Las dificultades ponen freno a uno de los proyectos más ambiciosos de la ingeniería civil en España En Fomento lo sabían. Las montañas gallegas se resistirían a la autovía del Noroeste. Cuando en junio del año pasado el ministro Arias Salgado visitó los tramos de Pedrafita, desde su departamento se planteaban como un reto para la ingeniería civil acabar los 52,5 kilómetros de la A-6 entre O Cereixal, en Becerreá y Villafranca del Bierzo. Terminar uno de los proyectos más ambiciosos de obra pública en España no está resultando una tarea nada fácil.

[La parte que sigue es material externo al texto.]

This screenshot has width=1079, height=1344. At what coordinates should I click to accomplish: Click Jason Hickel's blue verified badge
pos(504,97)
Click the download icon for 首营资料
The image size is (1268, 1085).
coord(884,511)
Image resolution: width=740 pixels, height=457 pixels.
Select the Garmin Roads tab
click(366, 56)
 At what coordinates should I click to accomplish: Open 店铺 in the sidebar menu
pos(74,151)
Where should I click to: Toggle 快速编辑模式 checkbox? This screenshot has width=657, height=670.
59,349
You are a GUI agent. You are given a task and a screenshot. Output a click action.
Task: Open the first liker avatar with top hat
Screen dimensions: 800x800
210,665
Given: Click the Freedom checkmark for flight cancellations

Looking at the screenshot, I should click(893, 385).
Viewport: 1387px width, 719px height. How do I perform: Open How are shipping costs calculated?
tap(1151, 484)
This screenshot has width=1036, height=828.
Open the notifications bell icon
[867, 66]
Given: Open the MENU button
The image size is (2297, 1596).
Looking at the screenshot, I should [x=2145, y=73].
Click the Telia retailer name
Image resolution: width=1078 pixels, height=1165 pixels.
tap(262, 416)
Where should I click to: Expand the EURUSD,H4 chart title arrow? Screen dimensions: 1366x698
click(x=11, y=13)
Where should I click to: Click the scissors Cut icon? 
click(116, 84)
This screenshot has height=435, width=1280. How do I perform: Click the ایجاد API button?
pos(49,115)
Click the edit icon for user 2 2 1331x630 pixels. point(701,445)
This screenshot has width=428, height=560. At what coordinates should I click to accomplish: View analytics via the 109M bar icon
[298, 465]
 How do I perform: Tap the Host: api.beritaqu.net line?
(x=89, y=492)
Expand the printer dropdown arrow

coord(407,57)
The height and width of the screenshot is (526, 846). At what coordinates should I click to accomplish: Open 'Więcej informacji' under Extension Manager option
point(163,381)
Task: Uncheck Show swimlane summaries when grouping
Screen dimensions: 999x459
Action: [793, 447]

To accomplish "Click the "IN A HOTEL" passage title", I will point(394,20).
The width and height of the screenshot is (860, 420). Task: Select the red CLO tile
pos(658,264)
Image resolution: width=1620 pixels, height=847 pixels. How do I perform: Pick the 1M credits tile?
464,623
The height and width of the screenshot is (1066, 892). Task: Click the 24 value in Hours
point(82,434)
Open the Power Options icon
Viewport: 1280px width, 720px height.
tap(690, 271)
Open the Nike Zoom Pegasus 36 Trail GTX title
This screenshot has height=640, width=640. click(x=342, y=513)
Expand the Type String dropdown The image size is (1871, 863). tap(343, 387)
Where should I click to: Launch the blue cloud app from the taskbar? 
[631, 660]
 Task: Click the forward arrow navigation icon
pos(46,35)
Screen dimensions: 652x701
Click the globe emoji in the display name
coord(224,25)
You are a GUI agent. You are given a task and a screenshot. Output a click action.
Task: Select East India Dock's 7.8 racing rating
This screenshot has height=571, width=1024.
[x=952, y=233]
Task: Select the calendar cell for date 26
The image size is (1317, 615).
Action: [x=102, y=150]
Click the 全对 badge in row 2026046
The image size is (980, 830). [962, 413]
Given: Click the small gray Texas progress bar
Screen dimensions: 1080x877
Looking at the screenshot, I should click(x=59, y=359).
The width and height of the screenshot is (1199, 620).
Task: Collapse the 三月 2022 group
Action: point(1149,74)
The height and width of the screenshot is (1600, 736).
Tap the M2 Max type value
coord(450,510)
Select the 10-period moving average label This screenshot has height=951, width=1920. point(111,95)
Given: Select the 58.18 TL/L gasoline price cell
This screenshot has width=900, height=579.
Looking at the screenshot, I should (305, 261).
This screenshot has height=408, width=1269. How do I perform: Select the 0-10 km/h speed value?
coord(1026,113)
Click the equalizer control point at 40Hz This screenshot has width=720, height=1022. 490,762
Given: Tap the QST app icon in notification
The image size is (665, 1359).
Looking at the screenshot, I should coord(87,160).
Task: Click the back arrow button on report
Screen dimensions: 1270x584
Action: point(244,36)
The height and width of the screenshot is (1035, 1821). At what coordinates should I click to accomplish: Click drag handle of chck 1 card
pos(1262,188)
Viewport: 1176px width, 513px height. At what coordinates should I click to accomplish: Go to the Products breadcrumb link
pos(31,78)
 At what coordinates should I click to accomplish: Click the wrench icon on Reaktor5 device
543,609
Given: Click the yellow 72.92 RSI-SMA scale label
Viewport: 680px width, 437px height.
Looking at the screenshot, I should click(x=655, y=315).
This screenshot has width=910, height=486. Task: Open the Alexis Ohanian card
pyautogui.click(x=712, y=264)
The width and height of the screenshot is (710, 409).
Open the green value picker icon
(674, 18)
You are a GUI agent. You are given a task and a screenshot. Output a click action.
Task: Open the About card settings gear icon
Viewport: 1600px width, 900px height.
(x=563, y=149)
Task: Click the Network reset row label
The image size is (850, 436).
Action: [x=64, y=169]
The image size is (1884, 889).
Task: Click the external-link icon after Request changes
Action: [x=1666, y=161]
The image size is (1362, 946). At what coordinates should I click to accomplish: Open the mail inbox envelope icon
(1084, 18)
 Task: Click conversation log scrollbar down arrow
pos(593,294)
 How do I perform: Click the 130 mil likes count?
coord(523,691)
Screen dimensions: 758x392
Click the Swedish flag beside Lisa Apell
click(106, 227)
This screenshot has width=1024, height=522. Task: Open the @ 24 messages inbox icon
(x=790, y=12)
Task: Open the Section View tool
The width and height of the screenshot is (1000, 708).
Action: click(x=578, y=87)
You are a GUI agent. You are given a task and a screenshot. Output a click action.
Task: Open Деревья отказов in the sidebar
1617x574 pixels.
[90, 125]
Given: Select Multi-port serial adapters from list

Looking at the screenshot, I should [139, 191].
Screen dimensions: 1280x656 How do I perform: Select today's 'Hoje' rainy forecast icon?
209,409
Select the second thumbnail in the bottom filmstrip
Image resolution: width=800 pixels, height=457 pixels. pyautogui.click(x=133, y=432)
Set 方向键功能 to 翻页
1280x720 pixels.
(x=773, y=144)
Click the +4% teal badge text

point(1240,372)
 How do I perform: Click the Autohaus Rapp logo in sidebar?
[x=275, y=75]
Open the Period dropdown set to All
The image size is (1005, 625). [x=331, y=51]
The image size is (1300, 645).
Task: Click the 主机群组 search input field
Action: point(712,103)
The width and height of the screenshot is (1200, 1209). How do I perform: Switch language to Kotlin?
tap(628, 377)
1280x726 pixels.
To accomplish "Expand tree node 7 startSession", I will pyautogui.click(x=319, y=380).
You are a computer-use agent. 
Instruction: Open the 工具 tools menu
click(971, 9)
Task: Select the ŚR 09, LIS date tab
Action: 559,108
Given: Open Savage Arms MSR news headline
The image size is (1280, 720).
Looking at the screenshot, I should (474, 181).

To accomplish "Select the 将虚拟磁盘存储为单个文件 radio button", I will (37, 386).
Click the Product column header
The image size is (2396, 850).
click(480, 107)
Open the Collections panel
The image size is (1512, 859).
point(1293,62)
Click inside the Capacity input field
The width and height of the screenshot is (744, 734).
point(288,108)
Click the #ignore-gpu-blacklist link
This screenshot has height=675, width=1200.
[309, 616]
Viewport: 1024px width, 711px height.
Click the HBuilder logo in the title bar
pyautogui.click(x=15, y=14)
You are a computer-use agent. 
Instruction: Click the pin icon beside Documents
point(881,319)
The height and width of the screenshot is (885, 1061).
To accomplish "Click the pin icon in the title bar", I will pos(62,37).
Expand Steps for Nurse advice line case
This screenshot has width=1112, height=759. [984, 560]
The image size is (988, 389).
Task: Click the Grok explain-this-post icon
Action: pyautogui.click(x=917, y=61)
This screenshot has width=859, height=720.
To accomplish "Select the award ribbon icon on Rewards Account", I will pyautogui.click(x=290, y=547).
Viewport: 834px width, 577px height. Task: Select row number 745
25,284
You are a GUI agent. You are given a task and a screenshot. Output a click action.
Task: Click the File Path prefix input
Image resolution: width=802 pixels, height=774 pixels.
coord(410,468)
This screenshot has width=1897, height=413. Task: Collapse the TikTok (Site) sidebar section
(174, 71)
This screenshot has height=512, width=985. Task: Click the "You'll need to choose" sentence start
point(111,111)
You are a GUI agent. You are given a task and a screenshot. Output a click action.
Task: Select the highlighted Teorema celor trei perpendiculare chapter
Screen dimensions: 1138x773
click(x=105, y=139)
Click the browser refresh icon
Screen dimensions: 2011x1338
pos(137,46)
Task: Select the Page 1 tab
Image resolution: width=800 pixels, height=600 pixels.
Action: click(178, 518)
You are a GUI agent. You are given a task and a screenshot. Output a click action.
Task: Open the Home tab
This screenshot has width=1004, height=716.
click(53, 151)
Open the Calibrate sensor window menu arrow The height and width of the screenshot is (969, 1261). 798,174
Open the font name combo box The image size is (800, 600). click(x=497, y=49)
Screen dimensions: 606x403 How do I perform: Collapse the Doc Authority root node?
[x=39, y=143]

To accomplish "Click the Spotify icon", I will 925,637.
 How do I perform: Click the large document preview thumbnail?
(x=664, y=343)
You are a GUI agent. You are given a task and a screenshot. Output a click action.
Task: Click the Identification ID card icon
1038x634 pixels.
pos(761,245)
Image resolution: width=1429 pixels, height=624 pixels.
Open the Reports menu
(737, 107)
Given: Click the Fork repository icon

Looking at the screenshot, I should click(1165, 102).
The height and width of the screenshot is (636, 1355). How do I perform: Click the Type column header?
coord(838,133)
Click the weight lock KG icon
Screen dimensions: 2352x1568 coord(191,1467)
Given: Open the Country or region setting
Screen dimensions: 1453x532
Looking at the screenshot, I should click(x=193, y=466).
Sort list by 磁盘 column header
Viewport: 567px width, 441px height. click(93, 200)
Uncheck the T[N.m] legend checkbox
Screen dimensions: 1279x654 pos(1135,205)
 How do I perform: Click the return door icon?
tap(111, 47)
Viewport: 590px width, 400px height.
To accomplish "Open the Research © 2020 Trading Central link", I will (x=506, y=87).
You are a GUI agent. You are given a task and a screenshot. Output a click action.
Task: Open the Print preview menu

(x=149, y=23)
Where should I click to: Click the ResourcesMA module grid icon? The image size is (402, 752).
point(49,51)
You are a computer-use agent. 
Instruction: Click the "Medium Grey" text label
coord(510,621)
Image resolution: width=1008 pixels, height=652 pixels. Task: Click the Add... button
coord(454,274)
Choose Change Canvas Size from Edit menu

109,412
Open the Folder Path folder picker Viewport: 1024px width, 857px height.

En los últimos meses, los problemas se han multiplicado.

04 sep 2000 . Actualizado a las 07:00 h.

Los técnicos de la A-6 no ganan para disgustos. En los últimos meses, el reto que les asignaron de unir la Galicia norte con la Meseta se resiste. Parece como si la montaña pidiese a gritos libertad. Los últimos 53 kilómetros están dando más guerra que los otros 150 que ya están abiertos. Los proyectos y estudios previos llevados a cabo sirvieron de mucho pero no se libraron de los contratiempos múltiples y variados. Túneles y viaductos fueron las obras más complicadas. El paso subterráneo de San Andrés, en As Nogais, fue el primero en plantear problemas. Los vecinos se despertaron un buen día con sus casas agrietadas. Cundió el pánico y comenzaron las reclamaciones. Algunos tuvieron que ser desalojados de sus viviendas y aún hoy a muchos no se les ha ido el miedo del cuerpo. Terrenos blandos La ausencia de roca y un terreno demasiado blando hizo que entre San Andrés y Pedrafita se cayera, como consecuencia de las obras, parte de la calzada de la N-VI en la ladera de una montaña donde se efectuaban excavaciones. El pasado mes de mayo, los problemas también llegaron a Pedrafita. Los vecinos comenzaron a mostrarse inquietos al saber que a cincuenta metros de profundidad del suelo de sus viviendas tenían a una treintena de personas perforando un túnel en un terreno poco adecuado para soportar un paso subterráneo de algo más de setecientos metros de largo. Las grietas también hicieron su aparición en los inmuebles de la calle Observatorio, situada sobre el eje del túnel. Los vecinos recurrieron a Fomento, que restó importancia al problema y procedió al sellado de las grietas. Con posterioridad, parte del paso subterráneo se vino abajo. Se produjo una «chimenea» de 60 metros cúbicos, según los datos oficiales. En As Nogais también hubo un rosario de problemas. Los desmontes provocaron inundaciones en la villa y las explosiones dañaron en varias ocasiones los cristales de algunos establecimientos. También en este municipio, dos niños resultaron heridos al estallarles en las manos unos detonadores. En Becerreá también cayó el túnel de O Cereixal. Hubo problemas con los viaductos y destrozos en el patrimonio histórico, según los vecinos.